When value increases exponentially more quickly than the number of nodes, the mathematical consequences translate into economic leverage connecting two networks creates far more value than the sum of their values as independent networks.

David Reed has a graying beard and a wicked twinkle in his eye. He’s not the type of fellow to pound on the table to make a point. He’s more the kind of fellow who genially proves he is right with equations on a whiteboard.

As we sipped lobster bisque in Kendall square, I asked him what led him to Reed’s Law. ‘I had the first ‘eureka’ when I thought about why eBay was so successful’.

eBay, which has turned out to be the only hugely successful profitable e-commerce business, doesn’t sell any merchandise; it provides a market for customers to buy and sell from each other. eBay won because it facilitated the formation of social groups around specific interests.

Social groups form around people who want to buy or sell teapots or antique radios. At that time I had been reading Fukuyama about social capital. Fukuyama argues in his book Trust that there is a strong co-relation between the prosperity of national economies and social capital, which he defines as the ease with which people in a particular culture can form new associations.

I realized that the millions of humans who used the millions of computers added another important property – the ability of the people to form groups. I remembered that when it became possible to send and reply to entire groups in email, it became possible to create ad hoc discussions.

Since then all sorts of chat rooms, message boards, listservs, buddy lists, auction markets, have added news ways for people to form groups online. Human communication adds a dimension to the computer network. I started thinking in terms of group – forming networks (GFNs).

I saw that the value of a GFN grows even faster-much, much faster than the networks where Metcalf’s Law holds true.

Reed’s Law shows that the value of the network grows proportionately not to the square of the users, but exponentially. That means you raise two to the power of the nodes instead of squaring the number of nodes.

The value of two nodes is four under Metcalf’s law and Reed’s Law, but the value of ten nodes is one hundred (ten to the second power) under Metcalf’s Law and 1024 (two to the tenth power) under Reed’s law – and the differential rates of growth climb the hockey stick curve from there. This explains how social networks, enabled by email and other social communications, drove the growth of the network beyond communities of engineers and to include every kind of interest group.

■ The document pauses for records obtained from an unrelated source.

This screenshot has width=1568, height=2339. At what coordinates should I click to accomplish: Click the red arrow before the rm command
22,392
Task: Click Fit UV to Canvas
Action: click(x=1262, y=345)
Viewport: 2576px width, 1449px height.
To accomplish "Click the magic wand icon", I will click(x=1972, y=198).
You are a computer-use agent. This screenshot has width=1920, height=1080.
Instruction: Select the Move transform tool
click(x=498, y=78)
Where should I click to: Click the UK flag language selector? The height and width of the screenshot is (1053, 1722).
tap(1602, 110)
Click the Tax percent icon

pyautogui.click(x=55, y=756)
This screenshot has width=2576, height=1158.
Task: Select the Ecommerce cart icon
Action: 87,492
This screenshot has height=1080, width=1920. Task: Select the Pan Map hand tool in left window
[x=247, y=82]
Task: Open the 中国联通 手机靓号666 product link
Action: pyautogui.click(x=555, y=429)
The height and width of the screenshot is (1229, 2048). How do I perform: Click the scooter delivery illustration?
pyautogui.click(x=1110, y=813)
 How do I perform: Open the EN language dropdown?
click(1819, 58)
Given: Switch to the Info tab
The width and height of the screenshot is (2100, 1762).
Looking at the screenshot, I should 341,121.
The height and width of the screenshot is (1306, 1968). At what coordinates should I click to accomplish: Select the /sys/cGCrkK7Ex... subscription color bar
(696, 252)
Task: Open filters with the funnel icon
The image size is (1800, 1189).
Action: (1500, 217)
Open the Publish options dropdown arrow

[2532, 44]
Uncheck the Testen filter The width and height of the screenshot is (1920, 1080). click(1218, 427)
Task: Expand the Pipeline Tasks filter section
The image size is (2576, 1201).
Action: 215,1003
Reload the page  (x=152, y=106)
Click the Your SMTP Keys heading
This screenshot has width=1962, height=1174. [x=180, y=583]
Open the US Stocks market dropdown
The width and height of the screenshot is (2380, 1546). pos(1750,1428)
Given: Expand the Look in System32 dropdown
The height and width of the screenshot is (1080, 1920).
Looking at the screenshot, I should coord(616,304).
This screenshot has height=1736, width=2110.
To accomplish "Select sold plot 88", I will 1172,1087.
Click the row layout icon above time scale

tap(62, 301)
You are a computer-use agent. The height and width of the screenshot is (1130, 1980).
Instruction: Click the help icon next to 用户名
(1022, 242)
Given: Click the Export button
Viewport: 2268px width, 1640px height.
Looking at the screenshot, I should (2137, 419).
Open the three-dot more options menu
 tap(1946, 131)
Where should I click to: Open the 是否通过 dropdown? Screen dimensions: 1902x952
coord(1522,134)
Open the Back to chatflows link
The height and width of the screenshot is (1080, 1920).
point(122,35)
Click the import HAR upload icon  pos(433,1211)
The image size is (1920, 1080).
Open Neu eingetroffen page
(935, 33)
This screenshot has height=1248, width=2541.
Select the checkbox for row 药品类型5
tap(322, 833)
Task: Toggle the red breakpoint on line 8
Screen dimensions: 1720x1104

Reed’s Law is the link between computer networks and social networks.

Reed, using his law to analyze the value of different kinds of networks, believes he has discovered an important cultural and economic shift. When a network is aimed at broadcasting something of value to individuals, like a television network, the value of services is linear. When the network enables transactions between the individual nodes, the value is squared. When the same network includes ways for individuals to form groups the value is exponential.

Reed, using his law to analyze the value of different kinds of networks, believes he has discovered an important cultural and economic shift.

When a network is aimed at broadcasting something of value to individuals, like a television network, the value of services is linear. When the network enables transactions between the individual nodes, the value is squared. When the same network includes ways for individuals to form groups the value is exponential.”